The Story of Coffee
Twelve centuries of discovery, trade, revolution, and obsession — from an Ethiopian goat herder to your morning pour-over.
The Legend of Kaldi
An Ethiopian goat herder named Kaldi notices his goats dancing after eating red cherries from a particular shrub. He brings the berries to a local monastery, where monks brew them into a drink that keeps them alert through evening prayers.

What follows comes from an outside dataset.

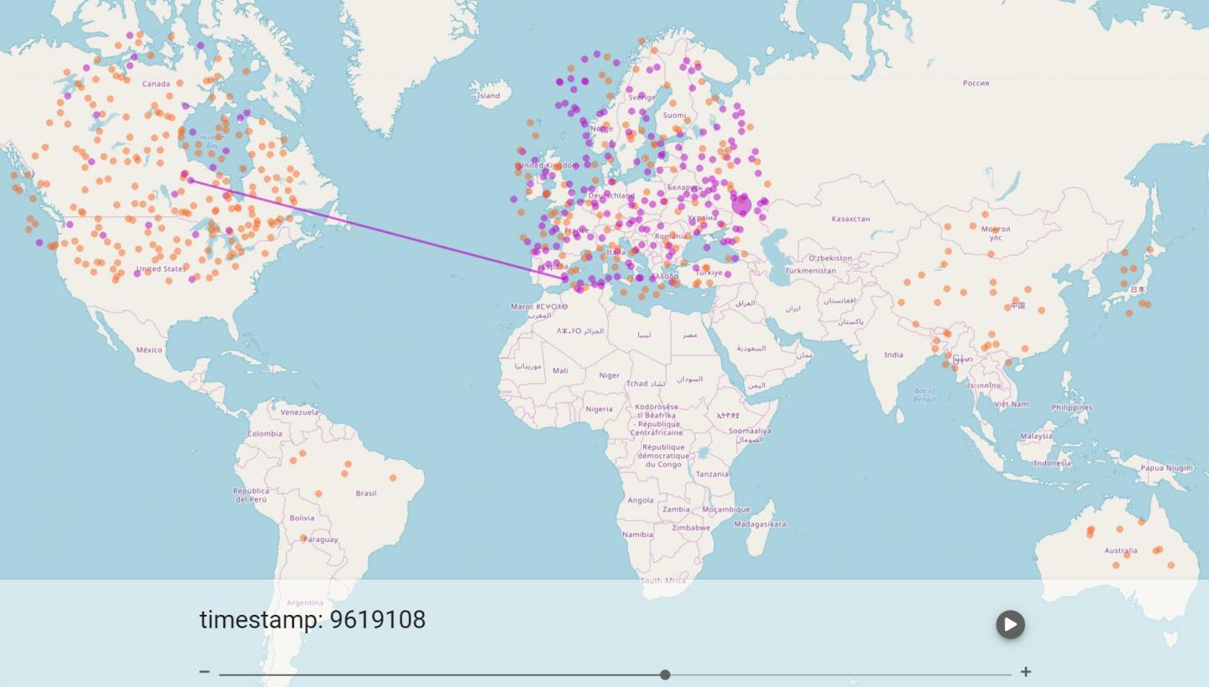Click the purple connection line over the Atlantic
Screen dimensions: 1209x687
(x=378, y=228)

Coffee Reaches the Arab World
Sufi monks in Yemen adopt coffee as a spiritual aid, using it to stay awake during nighttime devotions. The port city of Mocha becomes the epicenter of the early coffee trade, giving its name to both a style of bean and a drink.
The World's First Coffeehouse
Kiva Han opens in Constantinople (modern Istanbul), establishing the coffeehouse as a social institution. These gathering places quickly multiply across the Ottoman Empire, becoming centers for chess, conversation, and political debate.

Coffee Reaches Europe
Venetian traders bring coffee to Italy around 1600. Some clergy petition Pope Clement VIII to ban the "Muslim drink," but after tasting it, he reportedly declares it so delicious it would be a sin to leave it to the infidels alone.
London's Coffee Revolution
Pasqua Rosée opens London's first coffeehouse in St Michael's Alley, Cornhill. Within decades, London has over 3,000 coffeehouses — dubbed "penny universities" because for the price of a cup, you could sit and listen to the sharpest minds of the age.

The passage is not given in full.